He felt full of a venom that had corrupted him without him knowing. Reaching the end of the list, he closed his eyes.
‘Bold and swift and bloody,’ came the voice of the Beetle-kinden. ‘Say it.’
‘Bold and swift and bloody,’ Averic echoed. He was holding himself deliberately still, because otherwise he would be shaking. He had read to the end of the names, the last addition seeming almost like an afterthought.

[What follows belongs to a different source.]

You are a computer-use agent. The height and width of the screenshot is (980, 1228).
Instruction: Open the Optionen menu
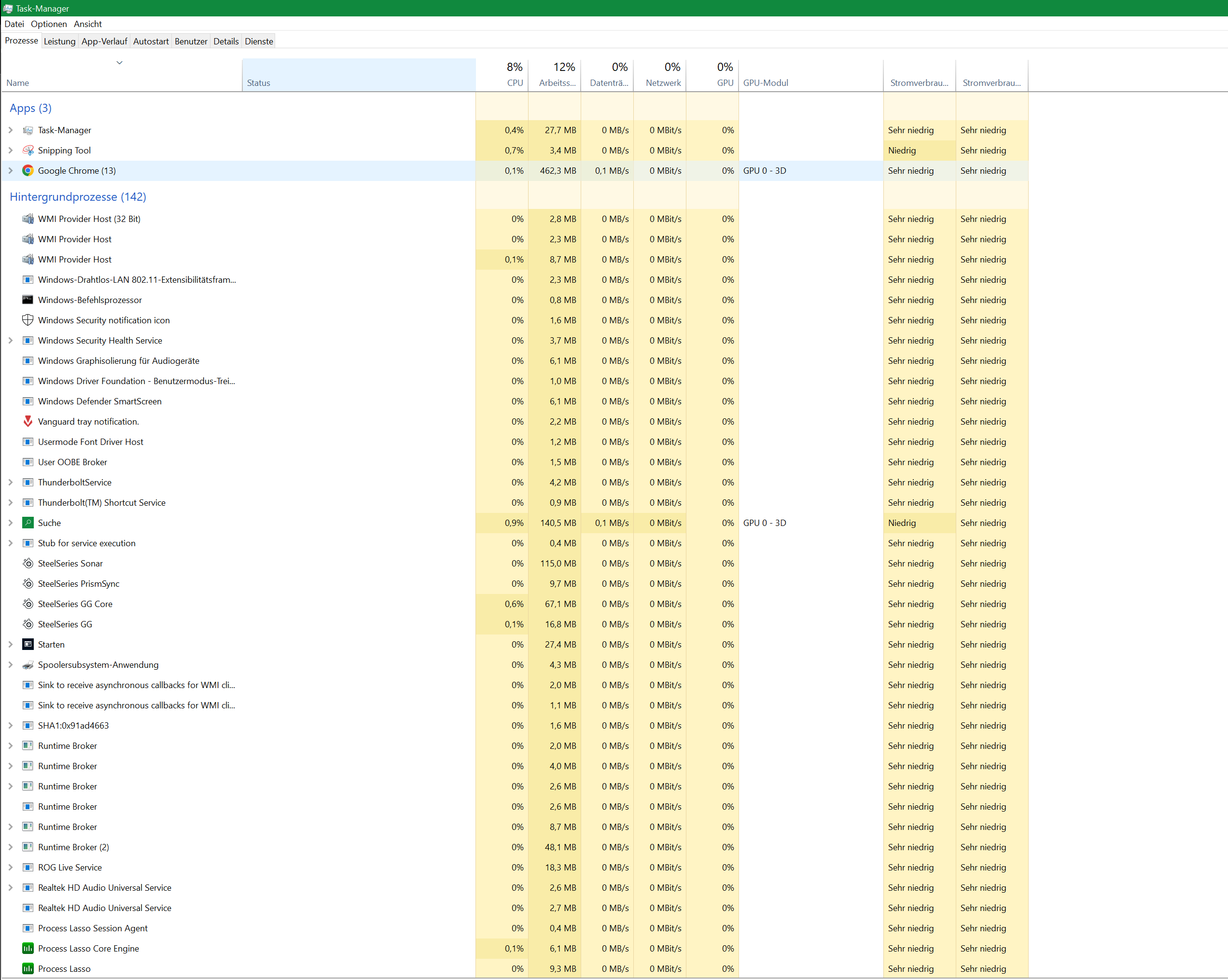click(x=48, y=24)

The bed lurched as the man stood up suddenly. ‘When the army breaks the wall, surrender to the first soldiers you see, ask to be brought to Colonel Cherten for debriefing. They’ll spot you for one of their own. I’ll have a tougher job, believe me. We won’t meet again before then.’ He clapped Averic on the shoulder, startling the youth into opening his eyes, staring up into the man’s own gaze with a determination tempered like steel.
‘Good boy,’ the Beetle said, approving, and then he was at the doorway. ‘Good luck.’ And he was gone.
Still sitting in that dingy, wretched room, Averic stared after him, only now allowing himself to start to shake. Traitor, I’m a traitor after all this time. Any doubt had fled him, leaving only a terrible emptiness in its wake. He was going to betray them all.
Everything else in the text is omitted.